BATNA’ya başvurulurken masaya getirilen değer iyi analiz edilmeli ve objektif davranılmalıdır çünkü taraflar müzakere masasına oturduklarında, ellerindeki argümanların karşı tarafınkinden daha güçlü olduğuna inanmakta ve aşırı güven duygusu olarak adlandırılan durumu yaşamaktadır. Bu konu üzerine Stanford Üniversitesi’nde yapılan bir çalışma, tarafların mevcuttaki bir anlaşmazlığın kendi lehlerine çözüleceğine daha fazla inandıklarını göstermektedir. Bu önyargı sebebiyle BATNA’ya başvurulursa, üzerinde anlaşmaya varılabilecek bir konudan vazgeçilmiş olunur. Ayrıca BATNA’ya başvurmak sektörlerin ve firmaların birbirleriyle sıkı sıkıya bağlı ve uzun dönemli ilişkilerin önemli olduğu günümüz pazarlarında, ilişkilere zarar verebilir. Bu bakımdan kısa ve uzun dönemli kayıpların iki taraf içinde iyi analiz edilmesi önem taşımaktadır.
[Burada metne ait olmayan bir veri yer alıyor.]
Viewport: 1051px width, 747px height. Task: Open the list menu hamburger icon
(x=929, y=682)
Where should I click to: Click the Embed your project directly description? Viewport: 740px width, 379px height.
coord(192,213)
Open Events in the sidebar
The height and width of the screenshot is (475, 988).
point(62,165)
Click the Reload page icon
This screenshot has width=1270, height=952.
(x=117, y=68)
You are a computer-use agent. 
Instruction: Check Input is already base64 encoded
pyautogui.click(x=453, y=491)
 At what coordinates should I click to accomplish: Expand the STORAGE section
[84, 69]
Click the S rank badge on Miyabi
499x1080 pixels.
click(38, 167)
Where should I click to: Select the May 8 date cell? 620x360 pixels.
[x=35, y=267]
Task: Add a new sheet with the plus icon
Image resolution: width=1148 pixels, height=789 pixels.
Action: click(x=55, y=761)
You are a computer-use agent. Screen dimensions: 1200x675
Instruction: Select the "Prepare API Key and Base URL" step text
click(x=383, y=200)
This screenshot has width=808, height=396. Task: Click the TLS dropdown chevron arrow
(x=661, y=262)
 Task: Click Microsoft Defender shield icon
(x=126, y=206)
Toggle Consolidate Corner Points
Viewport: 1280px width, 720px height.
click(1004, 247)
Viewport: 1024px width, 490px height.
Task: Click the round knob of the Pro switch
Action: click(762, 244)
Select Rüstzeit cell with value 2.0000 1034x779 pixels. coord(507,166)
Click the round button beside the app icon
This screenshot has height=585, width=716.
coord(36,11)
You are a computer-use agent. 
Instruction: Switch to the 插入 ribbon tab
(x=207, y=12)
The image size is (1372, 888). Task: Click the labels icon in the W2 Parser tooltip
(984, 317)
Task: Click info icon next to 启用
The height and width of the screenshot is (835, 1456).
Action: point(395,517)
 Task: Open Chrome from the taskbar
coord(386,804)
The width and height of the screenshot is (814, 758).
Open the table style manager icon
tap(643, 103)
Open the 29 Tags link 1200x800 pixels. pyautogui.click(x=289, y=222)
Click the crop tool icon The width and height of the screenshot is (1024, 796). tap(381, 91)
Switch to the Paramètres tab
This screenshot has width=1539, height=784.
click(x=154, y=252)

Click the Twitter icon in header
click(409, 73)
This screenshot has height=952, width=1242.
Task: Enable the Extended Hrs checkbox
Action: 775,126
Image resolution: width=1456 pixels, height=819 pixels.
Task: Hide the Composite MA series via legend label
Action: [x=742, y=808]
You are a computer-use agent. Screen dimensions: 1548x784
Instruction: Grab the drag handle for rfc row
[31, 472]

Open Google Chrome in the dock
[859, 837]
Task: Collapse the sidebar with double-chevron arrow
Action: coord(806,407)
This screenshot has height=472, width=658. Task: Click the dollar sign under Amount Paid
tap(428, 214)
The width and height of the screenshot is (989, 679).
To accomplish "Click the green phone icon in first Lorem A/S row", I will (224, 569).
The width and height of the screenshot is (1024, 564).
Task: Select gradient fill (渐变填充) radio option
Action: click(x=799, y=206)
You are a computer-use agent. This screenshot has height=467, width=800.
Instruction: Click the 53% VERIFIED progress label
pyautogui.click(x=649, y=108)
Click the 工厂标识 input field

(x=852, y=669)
BATNA müzakere yapan taraflardan birinin karşı taraf ile anlaşıp anlaşmama konusunda kayıtsız kaldığı ‘’Reservasyon’’ noktasının yani en kötü senaryonun bir sonraki basamağıdır. Bunun bir sonucu olarak, müzakere masasında alternatifin direk ileri sürülmesi muhtemel anlaşmazlıklara yol açacağı için, taraflar son ana kadar BATNA’sını saklama eğilimdedir. Bu eğilim müzakere yapılan anlaşmanın yanında müzakere yapılan kişiye göre de farklılık göstermelidir çünkü sektörel bilgisi yüksek olan ve otorite olarak kabul edilen müzakere profesyonelleri, çapa değeri oluşturmak için ilk teklifi yapma ve karşı tarafın BATNA’sı hakkında bilgi talep etme konusunda daha fazla özgüvene sahiptir. Dolayısıyla müzakerenin nasıl sonuçlanacağının en başından tahmin edilebildiği, müzakere yapılan taraflardan birisinin otorite gücünü kullanabileceği ve ilişkilere zarar verebilecek olumsuz durumların ortaya çıkmasının muhtemel olduğu durumlarda, BATNA’nın müzakerenin en başında masada olması yanlış olmayacaktır.

BATNA, müzakereci tarafların masadan kalma zamanını ve masadan kalkınca nereye gitmesi gerektiğini bilmesi açısından bir yol haritası sağladığı için iyi bir müzakere sürecinin olmazsa olmaz parçasıdır ve müzakere masasından elde edilecek kazanımları etkilemektedir. Bu sebeple taraflar mevcut BATNA’sını iyi değerlendirmeli, doğru zamanda kullanmalı ve sebep olacağı sonuçları iyi analiz etmelidir.